• SET PROBLEM: Write out every line of the records below, character for character.

• Stored data:

***

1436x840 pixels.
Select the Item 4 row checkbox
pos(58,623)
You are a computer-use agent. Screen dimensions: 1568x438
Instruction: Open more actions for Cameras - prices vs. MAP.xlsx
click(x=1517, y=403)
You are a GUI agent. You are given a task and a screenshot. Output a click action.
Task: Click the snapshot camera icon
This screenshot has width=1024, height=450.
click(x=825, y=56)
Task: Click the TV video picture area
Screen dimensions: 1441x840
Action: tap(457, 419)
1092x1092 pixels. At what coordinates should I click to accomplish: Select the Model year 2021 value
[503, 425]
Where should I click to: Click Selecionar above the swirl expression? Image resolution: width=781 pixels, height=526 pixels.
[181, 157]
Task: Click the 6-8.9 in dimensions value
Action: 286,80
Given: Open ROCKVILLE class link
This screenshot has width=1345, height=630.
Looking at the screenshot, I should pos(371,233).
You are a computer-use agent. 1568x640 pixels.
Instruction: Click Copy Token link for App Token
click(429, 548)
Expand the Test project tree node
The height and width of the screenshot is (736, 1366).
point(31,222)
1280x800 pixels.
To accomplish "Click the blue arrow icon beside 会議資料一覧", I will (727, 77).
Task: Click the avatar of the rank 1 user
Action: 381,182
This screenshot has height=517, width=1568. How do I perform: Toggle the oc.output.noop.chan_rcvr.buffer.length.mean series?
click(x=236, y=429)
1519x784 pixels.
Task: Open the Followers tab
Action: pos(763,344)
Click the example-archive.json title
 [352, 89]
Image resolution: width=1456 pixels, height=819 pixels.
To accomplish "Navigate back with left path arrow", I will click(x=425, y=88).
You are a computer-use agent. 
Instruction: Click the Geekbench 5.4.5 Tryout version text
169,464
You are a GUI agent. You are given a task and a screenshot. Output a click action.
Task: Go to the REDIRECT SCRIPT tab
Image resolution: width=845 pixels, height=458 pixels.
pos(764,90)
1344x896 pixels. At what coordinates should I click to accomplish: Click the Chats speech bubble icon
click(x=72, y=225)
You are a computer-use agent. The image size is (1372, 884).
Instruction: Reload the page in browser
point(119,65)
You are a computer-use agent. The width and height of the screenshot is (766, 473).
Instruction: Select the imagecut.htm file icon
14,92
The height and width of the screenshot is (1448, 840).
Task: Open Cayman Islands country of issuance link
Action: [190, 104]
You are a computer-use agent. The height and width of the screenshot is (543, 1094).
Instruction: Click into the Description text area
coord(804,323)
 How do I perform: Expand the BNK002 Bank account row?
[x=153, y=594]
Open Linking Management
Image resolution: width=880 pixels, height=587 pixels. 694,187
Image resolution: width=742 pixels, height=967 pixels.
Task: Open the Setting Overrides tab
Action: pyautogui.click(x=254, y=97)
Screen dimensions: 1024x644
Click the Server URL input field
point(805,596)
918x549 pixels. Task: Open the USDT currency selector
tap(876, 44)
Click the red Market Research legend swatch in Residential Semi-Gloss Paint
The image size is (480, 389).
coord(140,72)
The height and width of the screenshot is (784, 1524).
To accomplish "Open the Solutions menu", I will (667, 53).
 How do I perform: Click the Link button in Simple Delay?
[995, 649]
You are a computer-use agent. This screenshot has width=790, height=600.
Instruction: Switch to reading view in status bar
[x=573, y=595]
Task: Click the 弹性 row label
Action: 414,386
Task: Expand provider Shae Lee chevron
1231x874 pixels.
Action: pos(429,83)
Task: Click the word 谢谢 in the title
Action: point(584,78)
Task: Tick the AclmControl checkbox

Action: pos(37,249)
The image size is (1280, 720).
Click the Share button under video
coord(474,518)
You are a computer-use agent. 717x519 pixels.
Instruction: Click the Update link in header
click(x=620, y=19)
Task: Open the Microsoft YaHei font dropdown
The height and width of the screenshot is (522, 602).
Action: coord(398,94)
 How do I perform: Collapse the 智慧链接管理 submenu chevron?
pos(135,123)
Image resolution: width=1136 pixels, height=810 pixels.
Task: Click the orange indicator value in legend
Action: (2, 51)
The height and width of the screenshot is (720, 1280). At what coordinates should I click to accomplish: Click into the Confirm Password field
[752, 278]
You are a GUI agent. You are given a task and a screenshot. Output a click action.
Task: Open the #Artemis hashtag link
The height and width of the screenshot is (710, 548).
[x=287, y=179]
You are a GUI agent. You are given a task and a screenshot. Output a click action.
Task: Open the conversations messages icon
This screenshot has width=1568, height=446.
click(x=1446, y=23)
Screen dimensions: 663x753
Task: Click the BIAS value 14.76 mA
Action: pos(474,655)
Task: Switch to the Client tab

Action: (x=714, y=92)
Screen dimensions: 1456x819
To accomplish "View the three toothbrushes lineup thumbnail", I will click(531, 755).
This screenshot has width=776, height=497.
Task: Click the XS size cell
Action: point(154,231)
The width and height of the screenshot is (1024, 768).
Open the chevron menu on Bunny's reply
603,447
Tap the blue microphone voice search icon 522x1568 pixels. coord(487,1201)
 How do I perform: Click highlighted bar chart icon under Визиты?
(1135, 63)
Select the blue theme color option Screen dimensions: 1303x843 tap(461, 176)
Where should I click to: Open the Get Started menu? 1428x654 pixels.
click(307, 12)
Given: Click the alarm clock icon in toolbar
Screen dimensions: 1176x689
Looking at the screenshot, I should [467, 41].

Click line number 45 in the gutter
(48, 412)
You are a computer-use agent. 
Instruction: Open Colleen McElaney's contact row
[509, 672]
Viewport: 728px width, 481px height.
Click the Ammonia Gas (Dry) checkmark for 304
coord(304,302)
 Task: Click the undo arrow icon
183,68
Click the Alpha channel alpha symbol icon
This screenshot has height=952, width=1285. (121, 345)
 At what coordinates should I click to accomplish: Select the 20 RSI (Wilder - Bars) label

***

• TASK RESULT:
1436x840 pixels.
Select the Item 4 row checkbox
pos(58,623)
You are a computer-use agent. Screen dimensions: 1568x438
Instruction: Open more actions for Cameras - prices vs. MAP.xlsx
click(x=1517, y=403)
You are a GUI agent. You are given a task and a screenshot. Output a click action.
Task: Click the snapshot camera icon
This screenshot has width=1024, height=450.
click(x=825, y=56)
Task: Click the TV video picture area
Screen dimensions: 1441x840
Action: tap(457, 419)
1092x1092 pixels. At what coordinates should I click to accomplish: Select the Model year 2021 value
[503, 425]
Where should I click to: Click Selecionar above the swirl expression? Image resolution: width=781 pixels, height=526 pixels.
[181, 157]
Task: Click the 6-8.9 in dimensions value
Action: 286,80
Given: Open ROCKVILLE class link
This screenshot has width=1345, height=630.
Looking at the screenshot, I should pos(371,233).
You are a computer-use agent. 1568x640 pixels.
Instruction: Click Copy Token link for App Token
click(429, 548)
Expand the Test project tree node
The height and width of the screenshot is (736, 1366).
point(31,222)
1280x800 pixels.
To accomplish "Click the blue arrow icon beside 会議資料一覧", I will (727, 77).
Task: Click the avatar of the rank 1 user
Action: 381,182
This screenshot has height=517, width=1568. How do I perform: Toggle the oc.output.noop.chan_rcvr.buffer.length.mean series?
click(x=236, y=429)
1519x784 pixels.
Task: Open the Followers tab
Action: pos(763,344)
Click the example-archive.json title
 [352, 89]
Image resolution: width=1456 pixels, height=819 pixels.
To accomplish "Navigate back with left path arrow", I will click(x=425, y=88).
You are a computer-use agent. 
Instruction: Click the Geekbench 5.4.5 Tryout version text
169,464
You are a GUI agent. You are given a task and a screenshot. Output a click action.
Task: Go to the REDIRECT SCRIPT tab
Image resolution: width=845 pixels, height=458 pixels.
pos(764,90)
1344x896 pixels. At what coordinates should I click to accomplish: Click the Chats speech bubble icon
click(x=72, y=225)
You are a computer-use agent. The image size is (1372, 884).
Instruction: Reload the page in browser
point(119,65)
You are a computer-use agent. The width and height of the screenshot is (766, 473).
Instruction: Select the imagecut.htm file icon
14,92
The height and width of the screenshot is (1448, 840).
Task: Open Cayman Islands country of issuance link
Action: [190, 104]
You are a computer-use agent. The height and width of the screenshot is (543, 1094).
Instruction: Click into the Description text area
coord(804,323)
 How do I perform: Expand the BNK002 Bank account row?
[x=153, y=594]
Open Linking Management
Image resolution: width=880 pixels, height=587 pixels. 694,187
Image resolution: width=742 pixels, height=967 pixels.
Task: Open the Setting Overrides tab
Action: pyautogui.click(x=254, y=97)
Screen dimensions: 1024x644
Click the Server URL input field
point(805,596)
918x549 pixels. Task: Open the USDT currency selector
tap(876, 44)
Click the red Market Research legend swatch in Residential Semi-Gloss Paint
The image size is (480, 389).
coord(140,72)
The height and width of the screenshot is (784, 1524).
To accomplish "Open the Solutions menu", I will (667, 53).
 How do I perform: Click the Link button in Simple Delay?
[995, 649]
You are a computer-use agent. This screenshot has width=790, height=600.
Instruction: Switch to reading view in status bar
[x=573, y=595]
Task: Click the 弹性 row label
Action: 414,386
Task: Expand provider Shae Lee chevron
1231x874 pixels.
Action: pos(429,83)
Task: Click the word 谢谢 in the title
Action: point(584,78)
Task: Tick the AclmControl checkbox

Action: pos(37,249)
The image size is (1280, 720).
Click the Share button under video
coord(474,518)
You are a computer-use agent. 717x519 pixels.
Instruction: Click the Update link in header
click(x=620, y=19)
Task: Open the Microsoft YaHei font dropdown
The height and width of the screenshot is (522, 602).
Action: coord(398,94)
 How do I perform: Collapse the 智慧链接管理 submenu chevron?
pos(135,123)
Image resolution: width=1136 pixels, height=810 pixels.
Task: Click the orange indicator value in legend
Action: (2, 51)
The height and width of the screenshot is (720, 1280). At what coordinates should I click to accomplish: Click into the Confirm Password field
[752, 278]
You are a GUI agent. You are given a task and a screenshot. Output a click action.
Task: Open the #Artemis hashtag link
The height and width of the screenshot is (710, 548).
[x=287, y=179]
You are a GUI agent. You are given a task and a screenshot. Output a click action.
Task: Open the conversations messages icon
This screenshot has width=1568, height=446.
click(x=1446, y=23)
Screen dimensions: 663x753
Task: Click the BIAS value 14.76 mA
Action: pos(474,655)
Task: Switch to the Client tab

Action: (x=714, y=92)
Screen dimensions: 1456x819
To accomplish "View the three toothbrushes lineup thumbnail", I will click(531, 755).
This screenshot has width=776, height=497.
Task: Click the XS size cell
Action: point(154,231)
The width and height of the screenshot is (1024, 768).
Open the chevron menu on Bunny's reply
603,447
Tap the blue microphone voice search icon 522x1568 pixels. coord(487,1201)
 How do I perform: Click highlighted bar chart icon under Визиты?
(1135, 63)
Select the blue theme color option Screen dimensions: 1303x843 tap(461, 176)
Where should I click to: Open the Get Started menu? 1428x654 pixels.
click(307, 12)
Given: Click the alarm clock icon in toolbar
Screen dimensions: 1176x689
Looking at the screenshot, I should [467, 41].

Click line number 45 in the gutter
(48, 412)
You are a computer-use agent. 
Instruction: Open Colleen McElaney's contact row
[509, 672]
Viewport: 728px width, 481px height.
Click the Ammonia Gas (Dry) checkmark for 304
coord(304,302)
 Task: Click the undo arrow icon
183,68
Click the Alpha channel alpha symbol icon
This screenshot has height=952, width=1285. (121, 345)
 At what coordinates should I click to accomplish: Select the 20 RSI (Wilder - Bars) label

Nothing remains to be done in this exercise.